Tochergamine

Clinical data
- Other names: 621 I.S.; N,N-Diethyl-N′-(1,2,3,4-tetrahydronaphthyl)-glycinamide; Tochergamina
- Routes of administration: Parenteral (e.g., intravenous injection, intramuscular injection)
- Drug class: Oxytocic
- ATC code: None;

Identifiers
- IUPAC name N,N-diethyl-2-(1,2,3,4-tetrahydronaphthalen-1-ylamino)acetamide;
- PubChem CID: 43410827;
- ChemSpider: 37924316;

Chemical and physical data
- Formula: C_{16}H_{24}N_{2}O
- Molar mass: 260.381 g·mol^{−1}
- 3D model (JSmol): Interactive image;
- SMILES CCN(CC)C(=O)CNC1CCCC2=CC=CC=C12;
- InChI InChI=1S/C16H24N2O/c1-3-18(4-2)16(19)12-17-15-11-7-9-13-8-5-6-10-14(13)15/h5-6,8,10,15,17H,3-4,7,9,11-12H2,1-2H3; Key:SPTBJOUWQBBDDE-UHFFFAOYSA-N;

= Tochergamine =

Tochergamine, also known as 621 I.S. or as N,N-diethyl-N′-(1,2,3,4-tetrahydronaphthyl)glycinamide, is an oxytocic drug related to ergometrine which does not appear to have been marketed.

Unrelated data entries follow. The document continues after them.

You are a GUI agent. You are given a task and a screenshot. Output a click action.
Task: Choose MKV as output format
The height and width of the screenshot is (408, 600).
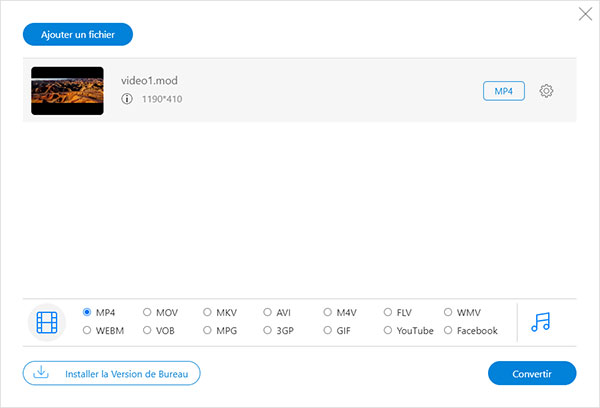[208, 312]
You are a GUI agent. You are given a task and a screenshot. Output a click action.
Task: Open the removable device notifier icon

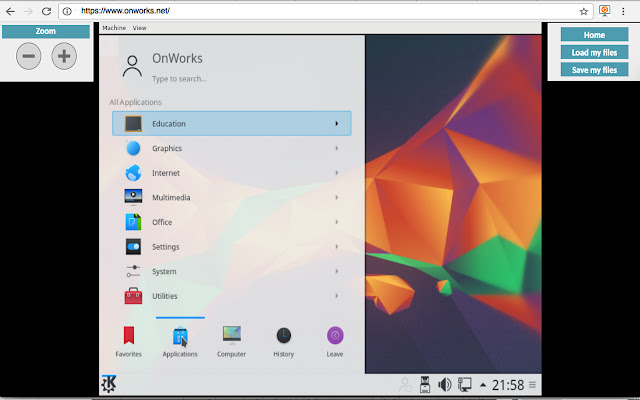(424, 385)
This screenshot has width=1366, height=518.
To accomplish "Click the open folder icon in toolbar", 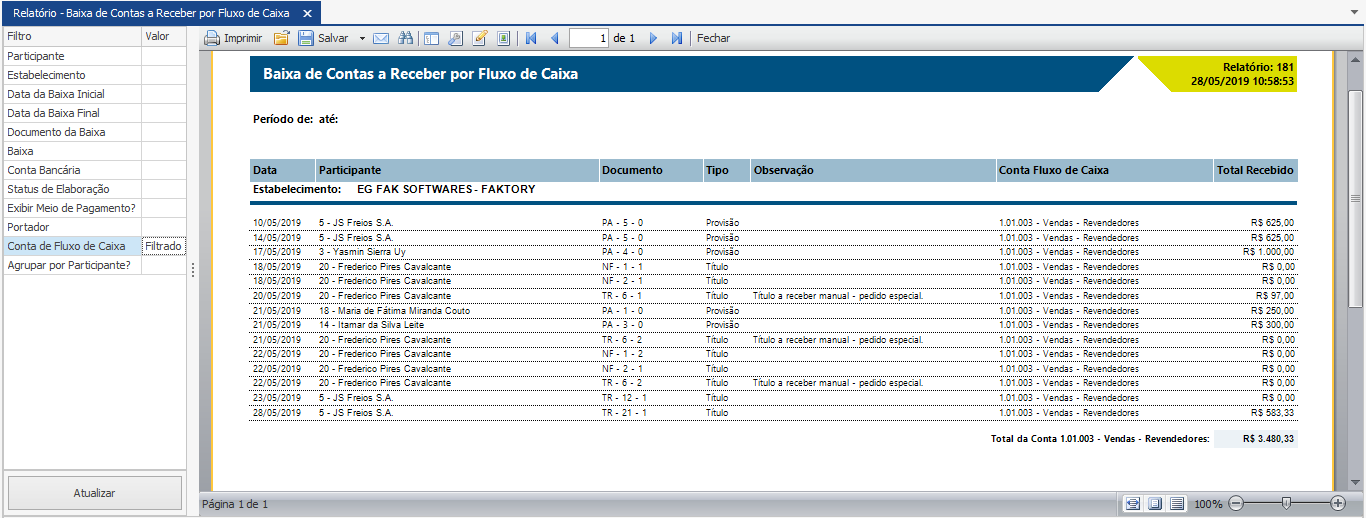I will coord(282,39).
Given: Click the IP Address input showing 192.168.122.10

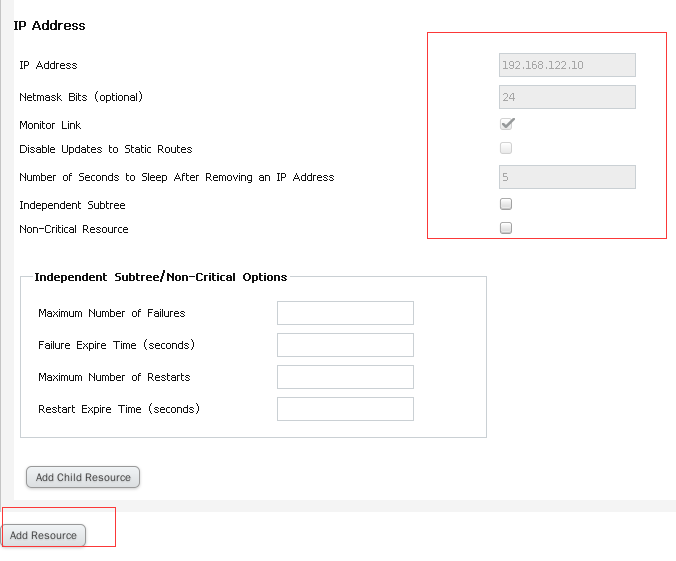Looking at the screenshot, I should click(x=567, y=65).
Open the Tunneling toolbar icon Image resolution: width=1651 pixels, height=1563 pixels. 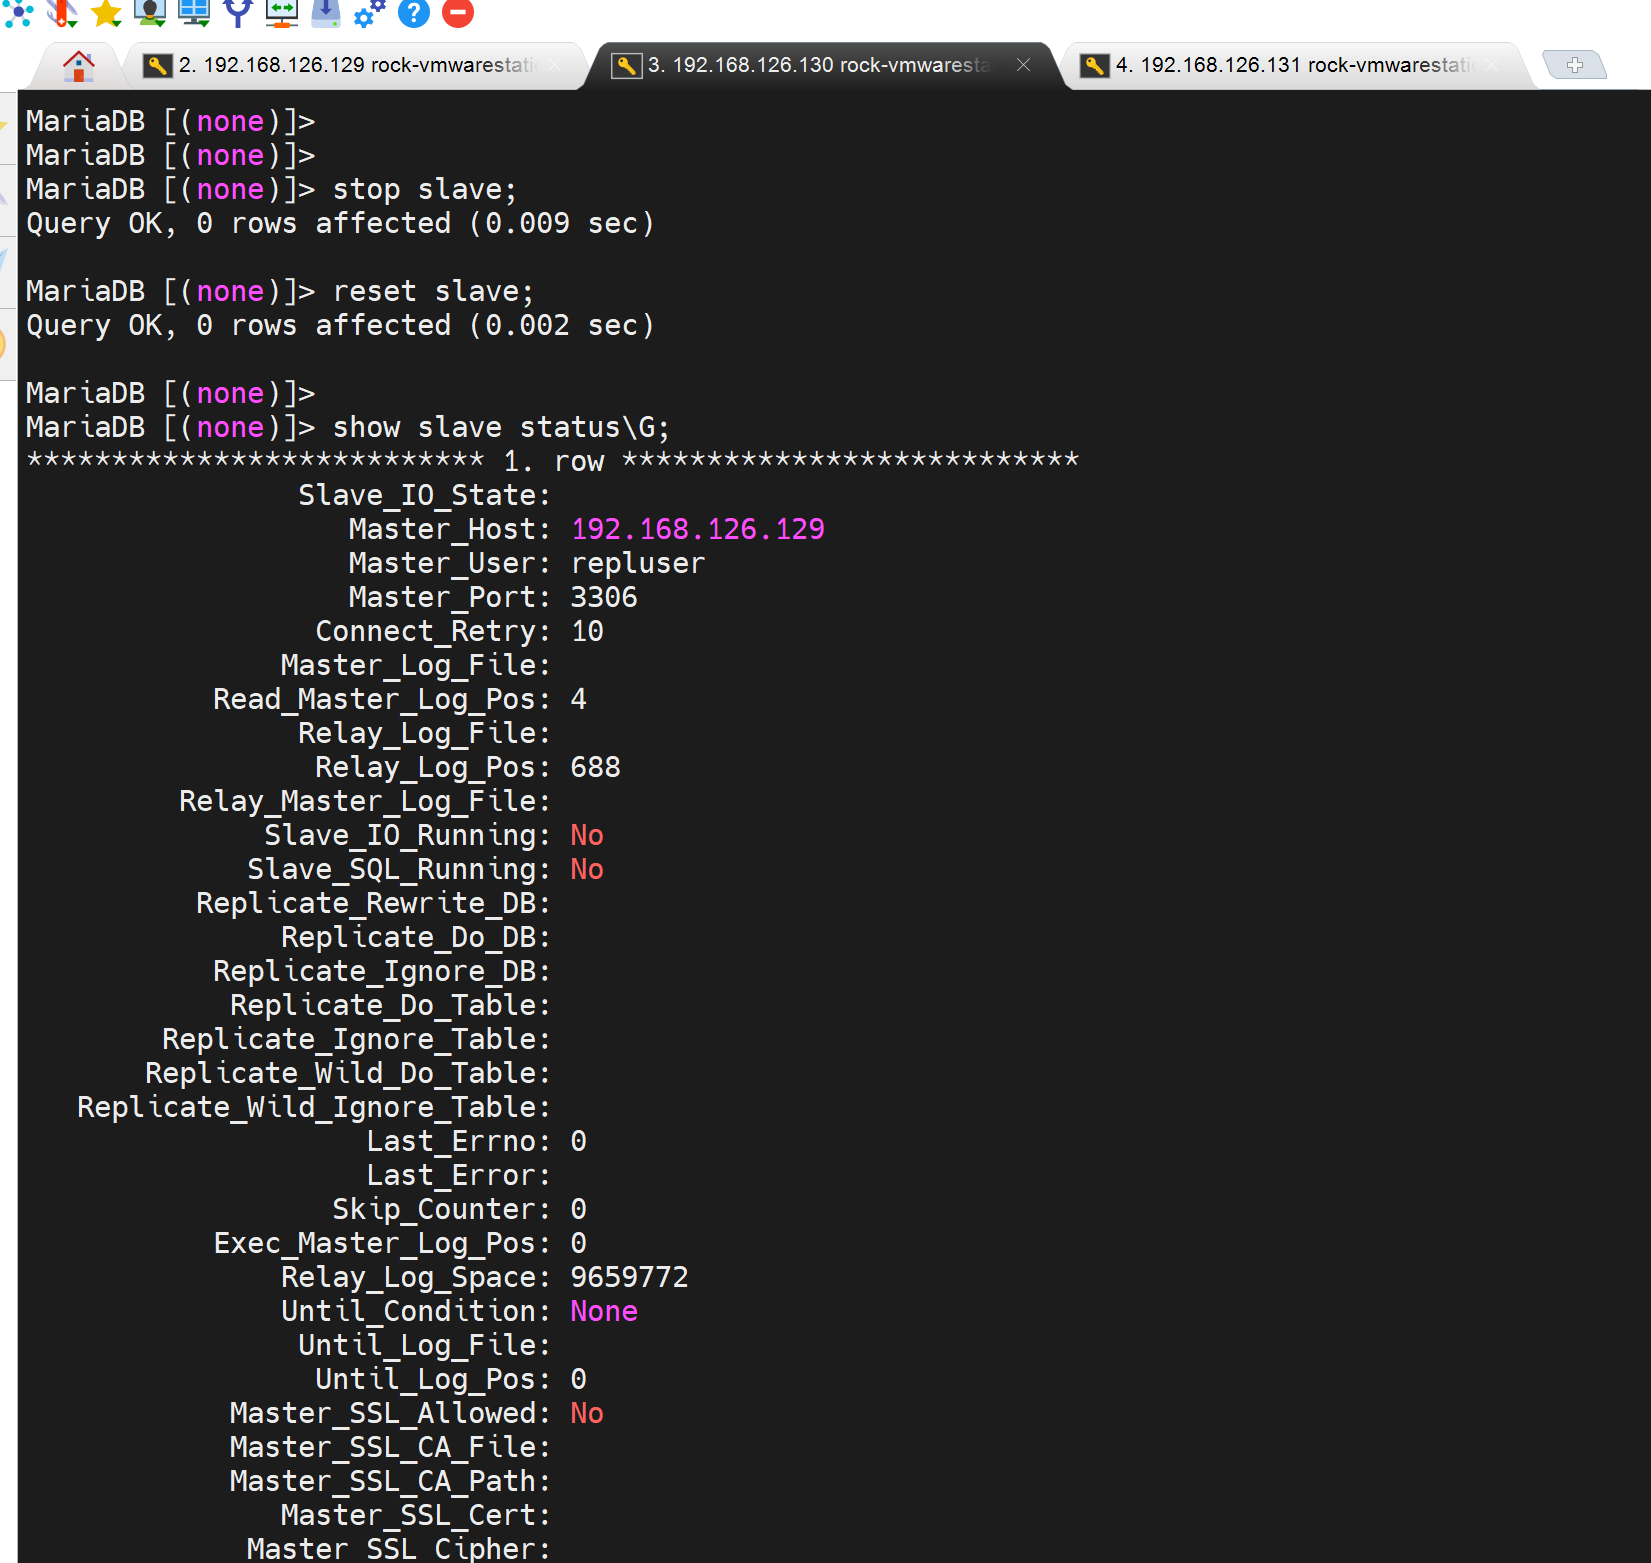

It was reported to be effective as an oxytocic agent in animal studies, with oxytocic activity equivalent to that of ergometrine. In addition, the drug was reported to be effective in clinical studies at doses of 2 to 6 mg parenterally. However, subsequent research found that it was inactive on the intact human uterus at doses of up to 20 mg, and further investigation of tochergamine was abandoned.

Tochergamine has a simplified lysergamide-like chemical structure, with a 1-aminotetralin ring system, and is structurally related to lysergamides like ergometrine and LSD. However, it is not technically a partial ergoline or lysergamide, only partial ergoline-like, as its structural features differ in certain regards from those of ergolines and lysergamides. The oxytocic effects of lysergamides like ergometrine are thought to most likely be mediated by agonism of serotonin 5-HT_{2} receptors in uterine smooth muscle tissue.

Tochergamine was first described in the scientific literature in 1951. It was developed by Daniel Bovet and colleagues at the Istituto Superiore di Sanità in Rome, Italy. The drug was known as tochergamina in Italy. It was clinically studied as an oxytocic agent in the 1950s.

Analogues of tochergamine, for instance the 2-aminotetralin positional isomer, have also been described, and have likewise shown oxytocic and lysergic acid-like activity.